Sleep Well Beast is the seventh studio album by the American indie rock band The National, released on September 8, 2017, by 4AD. The album won the Grammy Award for Best Alternative Music Album in 2018.

==Promotion==
On May 9, and May 10, 2017, the National's Twitter page tweeted out two short audio teasers, one from the title track and the other from the lead single, "The System Only Dreams in Total Darkness".

===Singles===
The first single from the album, "The System Only Dreams in Total Darkness", was released on May 11, 2017, alongside the album's announcement. The second single, "Guilty Party", was released on June 28, 2017. A third single, "Carin at the Liquor Store", was released on August 8, 2017, followed by the fourth, "Day I Die". on August 29. The fifth single, "I'll Still Destroy You", was released on October 23, 2017.
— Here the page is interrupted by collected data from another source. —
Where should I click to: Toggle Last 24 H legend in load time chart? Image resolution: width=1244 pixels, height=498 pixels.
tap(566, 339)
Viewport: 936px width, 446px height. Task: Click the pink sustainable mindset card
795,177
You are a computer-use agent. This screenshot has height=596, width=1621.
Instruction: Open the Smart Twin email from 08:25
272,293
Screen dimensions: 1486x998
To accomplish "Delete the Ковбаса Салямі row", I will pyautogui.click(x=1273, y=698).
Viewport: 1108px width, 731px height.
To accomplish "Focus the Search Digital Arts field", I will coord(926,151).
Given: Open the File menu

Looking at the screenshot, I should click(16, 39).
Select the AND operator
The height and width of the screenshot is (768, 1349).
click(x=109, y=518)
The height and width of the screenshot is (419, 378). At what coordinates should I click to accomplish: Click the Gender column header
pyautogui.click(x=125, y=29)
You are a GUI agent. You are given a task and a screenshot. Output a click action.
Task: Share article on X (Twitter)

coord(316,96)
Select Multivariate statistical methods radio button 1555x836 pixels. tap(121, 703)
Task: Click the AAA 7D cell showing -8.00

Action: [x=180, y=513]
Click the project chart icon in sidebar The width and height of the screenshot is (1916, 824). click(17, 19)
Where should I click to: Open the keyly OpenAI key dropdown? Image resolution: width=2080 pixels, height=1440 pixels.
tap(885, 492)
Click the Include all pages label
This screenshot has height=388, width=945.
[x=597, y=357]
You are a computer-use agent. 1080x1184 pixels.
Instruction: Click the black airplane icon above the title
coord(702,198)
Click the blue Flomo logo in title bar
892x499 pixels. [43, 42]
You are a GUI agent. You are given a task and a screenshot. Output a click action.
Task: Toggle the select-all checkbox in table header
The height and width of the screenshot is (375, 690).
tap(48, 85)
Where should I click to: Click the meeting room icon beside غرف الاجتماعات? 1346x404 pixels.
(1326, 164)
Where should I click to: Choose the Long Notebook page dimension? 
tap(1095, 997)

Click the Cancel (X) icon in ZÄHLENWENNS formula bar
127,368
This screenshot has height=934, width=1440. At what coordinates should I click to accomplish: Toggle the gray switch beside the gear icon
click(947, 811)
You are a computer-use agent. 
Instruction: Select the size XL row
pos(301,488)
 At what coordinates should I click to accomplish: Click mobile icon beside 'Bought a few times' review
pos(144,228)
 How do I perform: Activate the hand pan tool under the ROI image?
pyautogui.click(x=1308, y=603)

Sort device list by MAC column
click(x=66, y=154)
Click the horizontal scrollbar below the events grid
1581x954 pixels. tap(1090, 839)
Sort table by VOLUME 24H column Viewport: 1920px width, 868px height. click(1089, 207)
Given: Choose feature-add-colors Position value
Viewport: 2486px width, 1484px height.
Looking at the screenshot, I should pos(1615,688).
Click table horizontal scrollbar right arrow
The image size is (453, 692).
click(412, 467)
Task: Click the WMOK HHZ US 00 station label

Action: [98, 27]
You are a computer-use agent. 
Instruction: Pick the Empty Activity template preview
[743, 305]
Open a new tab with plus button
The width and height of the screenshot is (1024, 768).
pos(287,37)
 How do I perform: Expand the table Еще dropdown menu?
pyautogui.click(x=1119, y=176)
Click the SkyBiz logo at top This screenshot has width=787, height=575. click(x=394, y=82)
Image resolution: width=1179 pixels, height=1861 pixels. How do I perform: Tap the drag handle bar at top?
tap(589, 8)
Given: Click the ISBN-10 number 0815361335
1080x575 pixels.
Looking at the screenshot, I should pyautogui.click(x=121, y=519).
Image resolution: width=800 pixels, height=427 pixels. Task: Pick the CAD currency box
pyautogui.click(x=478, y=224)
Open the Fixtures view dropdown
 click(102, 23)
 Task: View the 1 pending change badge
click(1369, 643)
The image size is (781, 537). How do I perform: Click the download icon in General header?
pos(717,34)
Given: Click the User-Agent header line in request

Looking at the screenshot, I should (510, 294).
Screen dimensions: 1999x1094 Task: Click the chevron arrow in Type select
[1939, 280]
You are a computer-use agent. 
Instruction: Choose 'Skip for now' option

== Packaging and marketing ==
The artwork for Sleep Well Beast consists of a black and white photograph, shot by Graham MacIndoe, of the side of a barn in Hudson Valley, New York dating back to the 18th century, bought by the guitarist Aaron Dessner and rebuilt as the album's recording studio. MacIndoe also took numerous photographs of the band during recording sessions for the album inserts. Andrea Trabucco-Campos and Elaynna Blaser-Gould, with partner Luke Hayman, of the British design firm Pentagram, were the art directors for the album's packaging.

Unusually, Pentagram also created the branding and identity for Sleep Well Beast and the band, including a corporate standards manual. Additionally, they created the marketing campaign to highlight and play on the album's themes of politics, society and propaganda as "a bit of a joke". The album and branding use the Grotesque-based font Maison with a predominantly blue and white-based color palette. From the cover, the barn was condensed into a pentagon used as the branding's logo, subdivided into two squares and triangles implemented within the design and branding, even in the artwork itself, as an allusion to corporate branding.

The marketing campaign was executed in several ways. The band's label, 4AD, partnered with the design company Diabolical to create a mural for the album in Shoreditch, London, containing a lyric from "Day I Die". Four music videos – "The System Only Dreams in Total Darkness", "Guilty Party", "Carin at the Liquor Store" and "Day I Die" – were directed by Casey Reas prior to the album's release, included in video billboard advertisements released in Times Square, London and Copenhagen. Band merchandise included the branding for the album, specifically the pentagon logo.

Elyanna Blaser-Gould, Luke Hayman and Andrew Trabucco-Campos were nominated for Best Recording Package at the 60th Annual Grammy Awards.

== Reception ==

Sleep Well Beast received widespread acclaim from music critics. On Metacritic, which assigns an average score out of 100 to reviews and ratings from mainstream music critics, the album received an average score of 85 based on 35 reviews, indicating "universal acclaim".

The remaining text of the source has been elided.